What you should do: Reproduce the entries verbatim, starting at the line with "The width and height of the screenshot is (947, 670)." and ending at the line with "Close the search results panel", both included.

Input records:

— begin —

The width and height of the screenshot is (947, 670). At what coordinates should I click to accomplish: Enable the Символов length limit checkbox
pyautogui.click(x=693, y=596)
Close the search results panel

— end —
— begin —

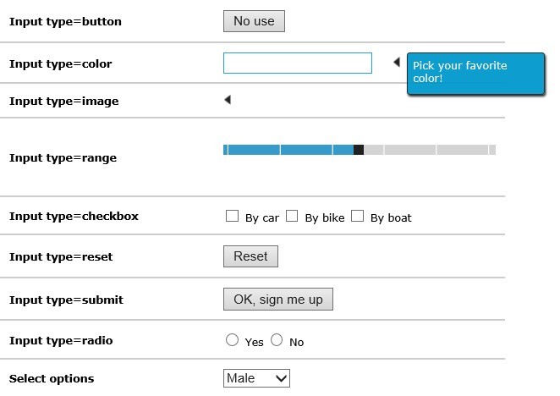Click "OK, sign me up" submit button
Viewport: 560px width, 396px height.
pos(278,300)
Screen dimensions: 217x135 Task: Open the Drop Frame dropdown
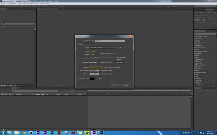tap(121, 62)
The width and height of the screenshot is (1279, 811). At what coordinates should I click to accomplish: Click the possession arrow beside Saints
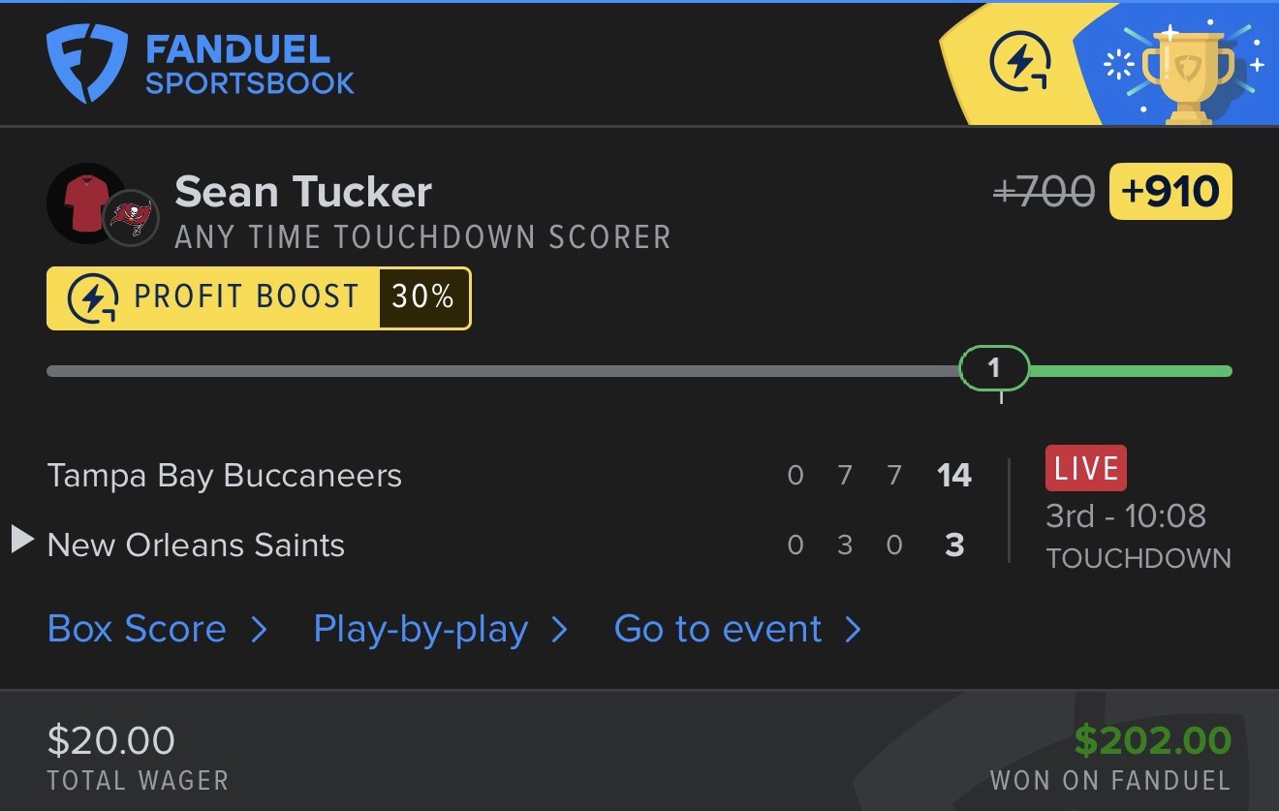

— end —

The completed task:
The width and height of the screenshot is (947, 670). At what coordinates should I click to accomplish: Enable the Символов length limit checkbox
pyautogui.click(x=693, y=596)
Close the search results panel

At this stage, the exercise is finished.